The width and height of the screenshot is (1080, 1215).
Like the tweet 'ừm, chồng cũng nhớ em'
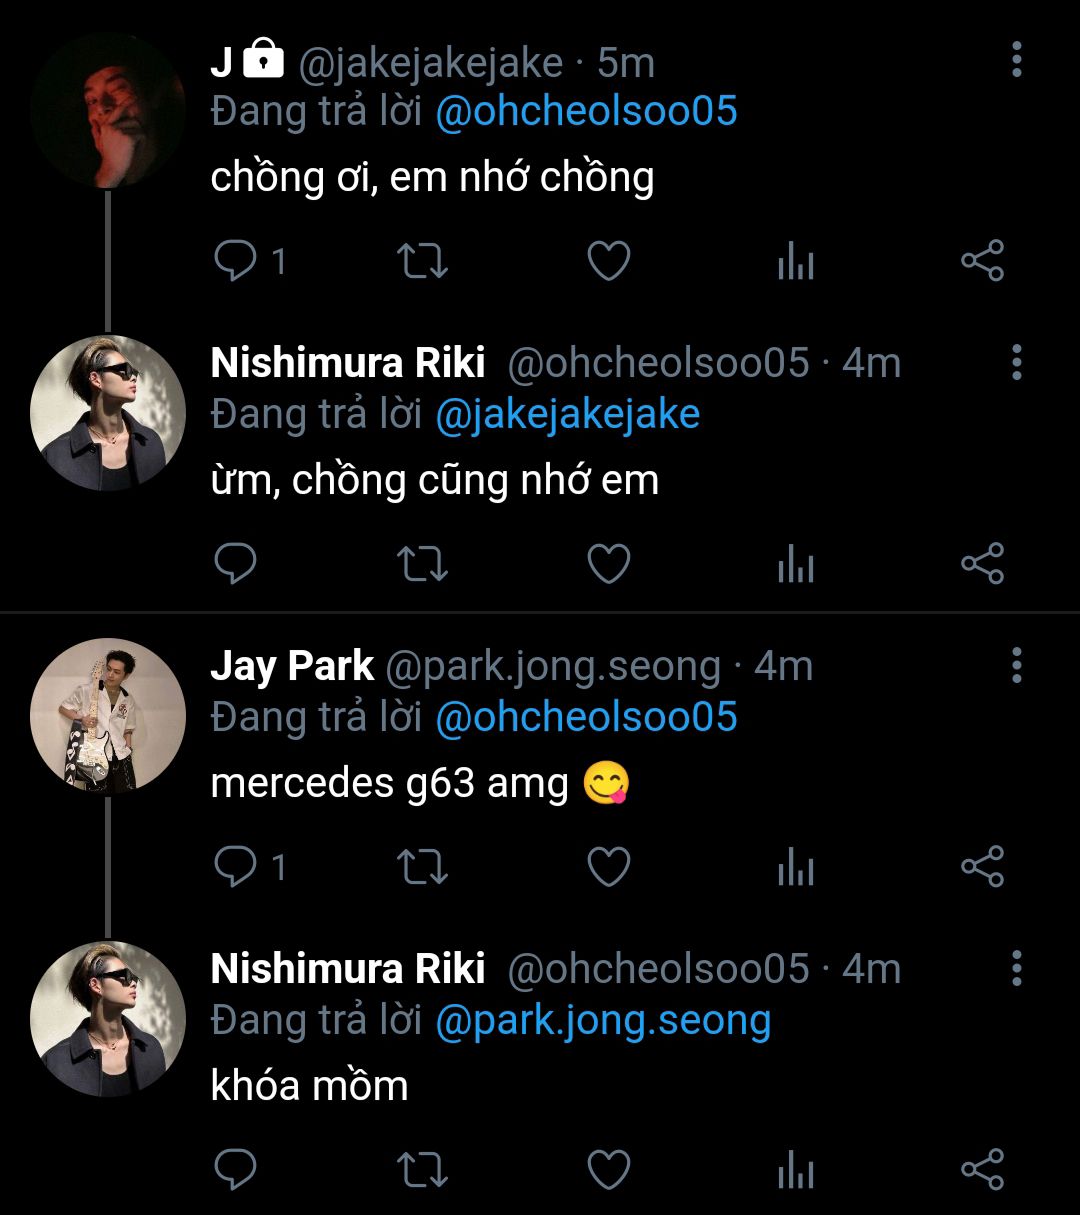[608, 564]
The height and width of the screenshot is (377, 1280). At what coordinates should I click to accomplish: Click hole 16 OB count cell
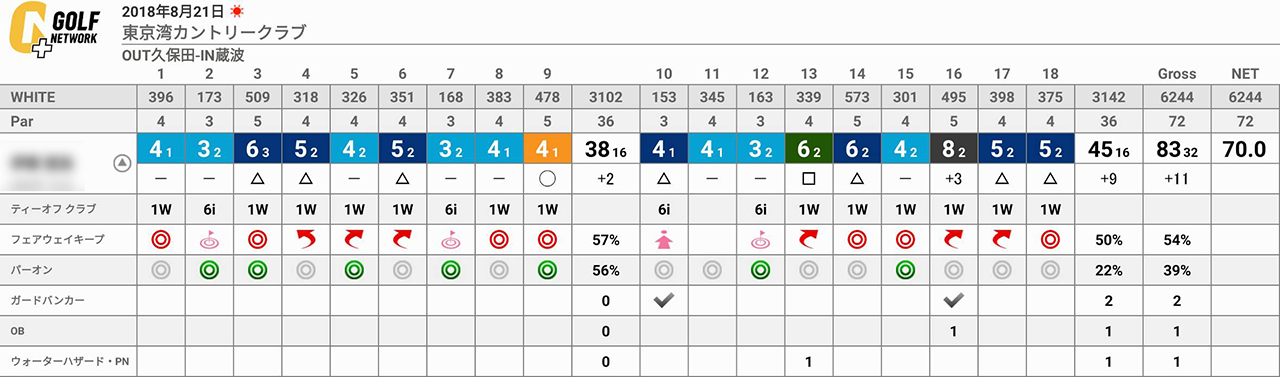(x=954, y=331)
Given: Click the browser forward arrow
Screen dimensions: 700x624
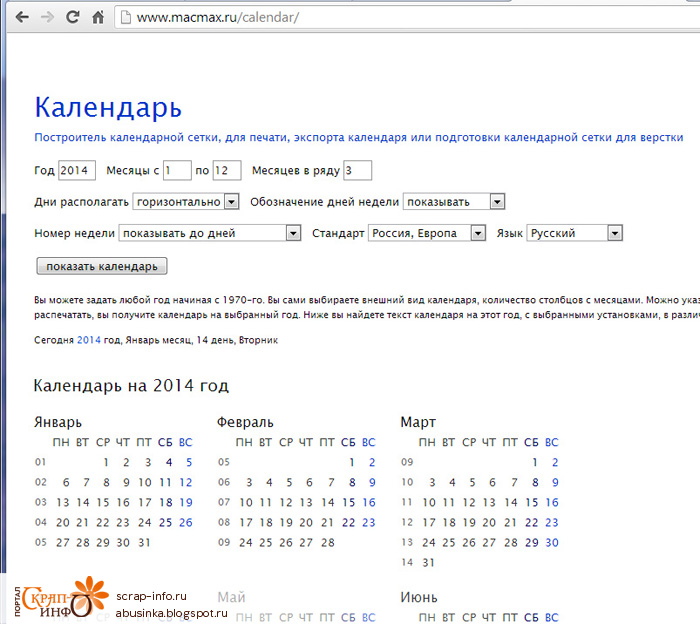Looking at the screenshot, I should (47, 17).
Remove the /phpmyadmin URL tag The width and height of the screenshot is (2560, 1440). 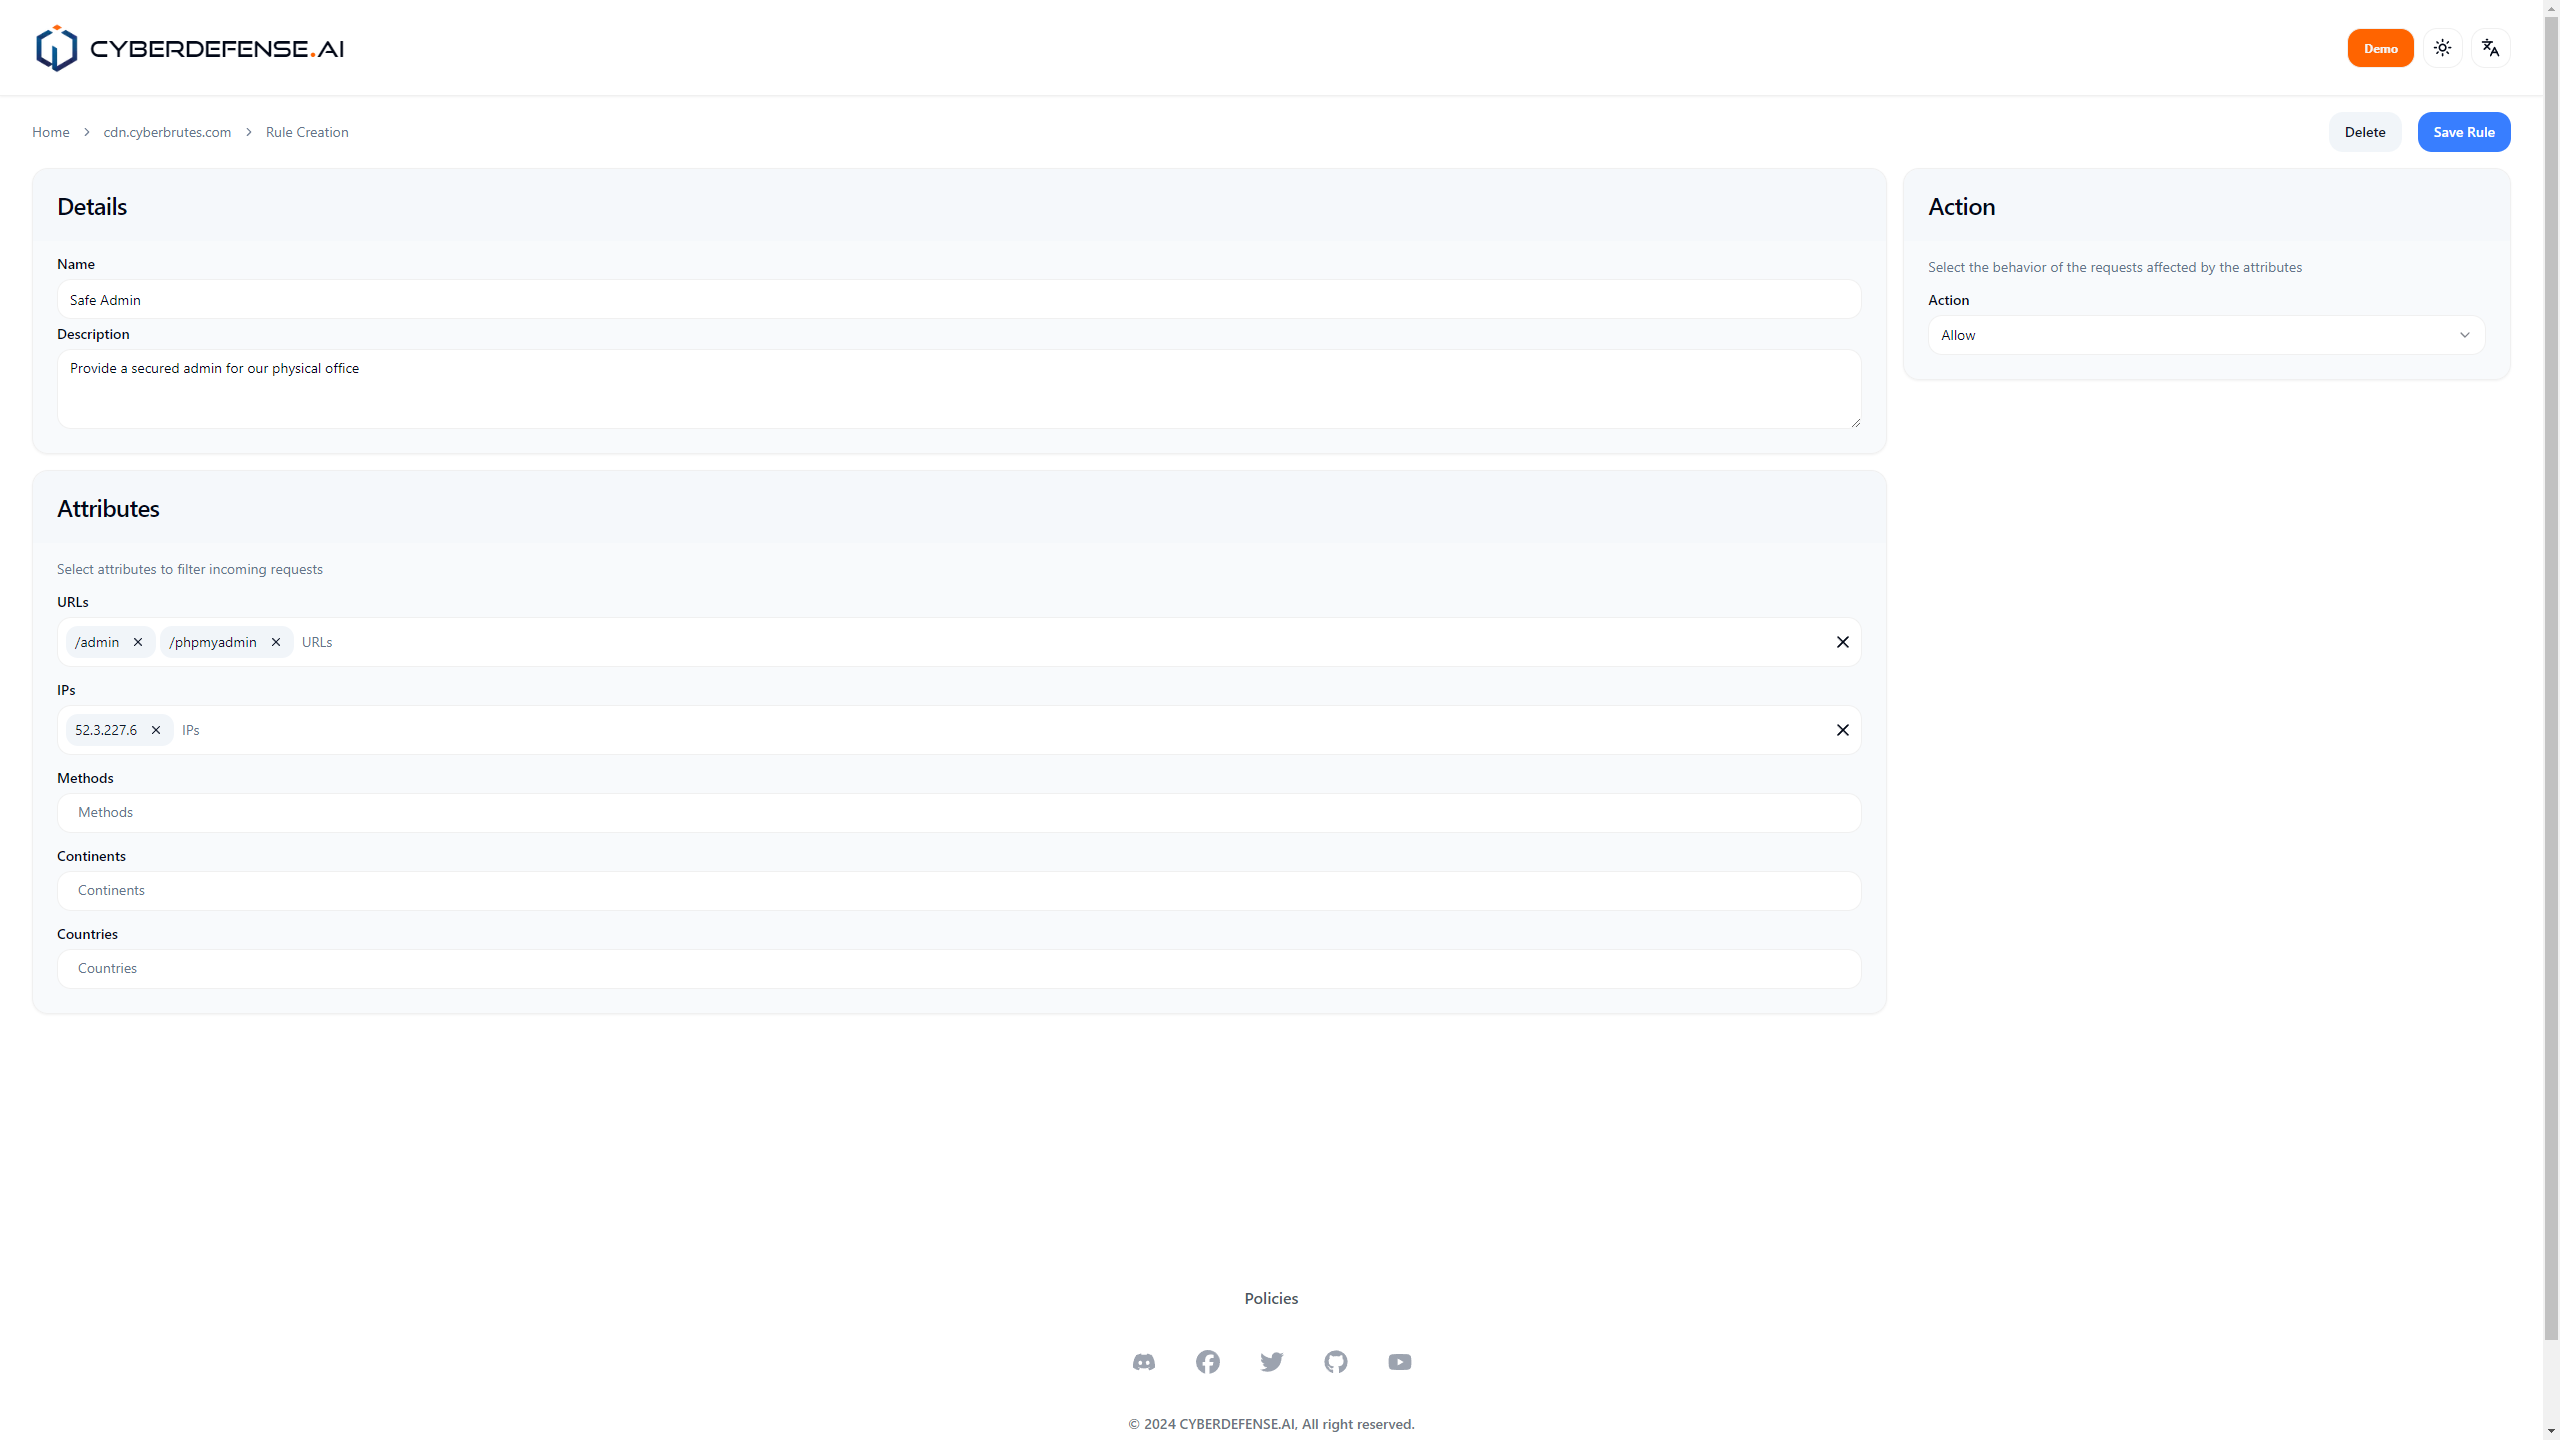click(x=276, y=642)
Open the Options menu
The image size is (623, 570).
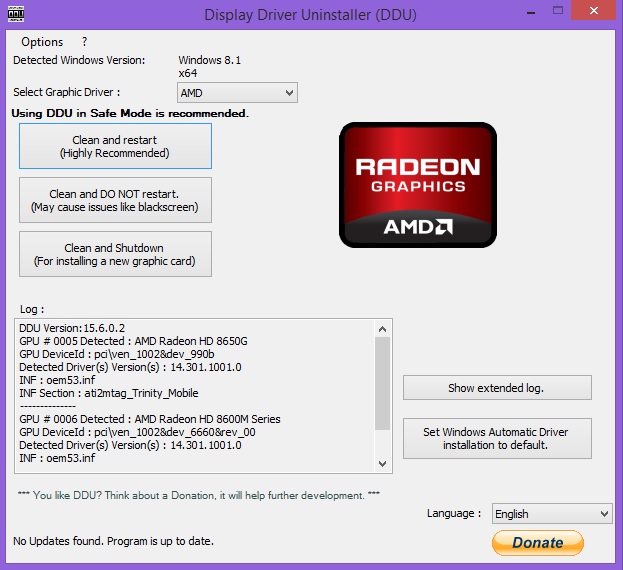coord(42,42)
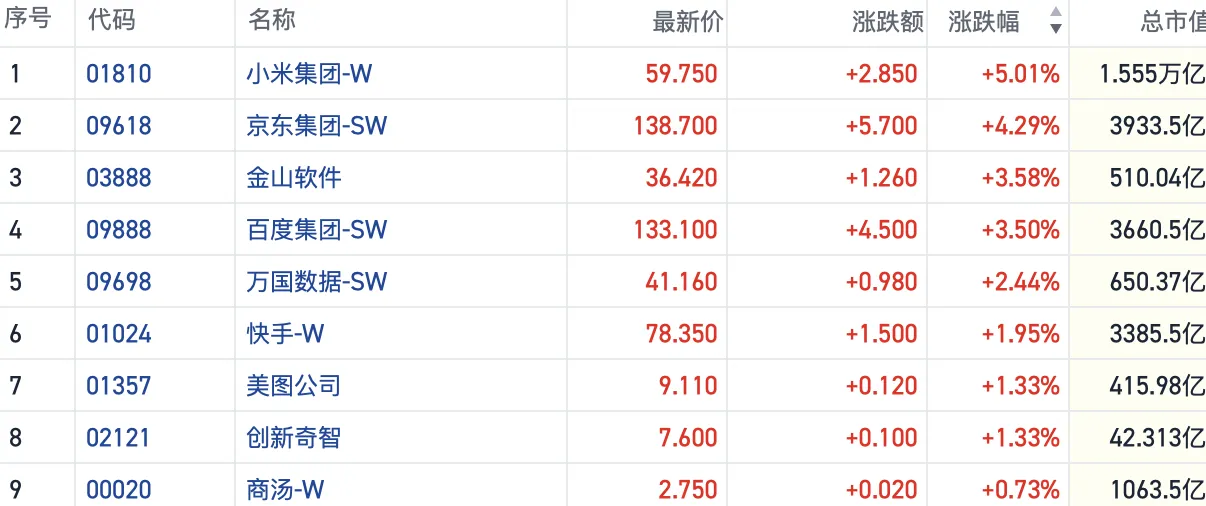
....
## Exercise brief
Please rescale everything from the first of the rows above down to the one containing "(x=954, y=331)", writing those rows out again in full with each answer coordinate multiplied by 0.9 and rounded to a whole number, halves going up. Keep all other numbers unchanged and leave the pictures out.

## Written response
The width and height of the screenshot is (1080, 1215).
Like the tweet 'ừm, chồng cũng nhớ em'
[547, 508]
The height and width of the screenshot is (377, 1280). At what coordinates should I click to accomplish: Click hole 16 OB count cell
(x=859, y=298)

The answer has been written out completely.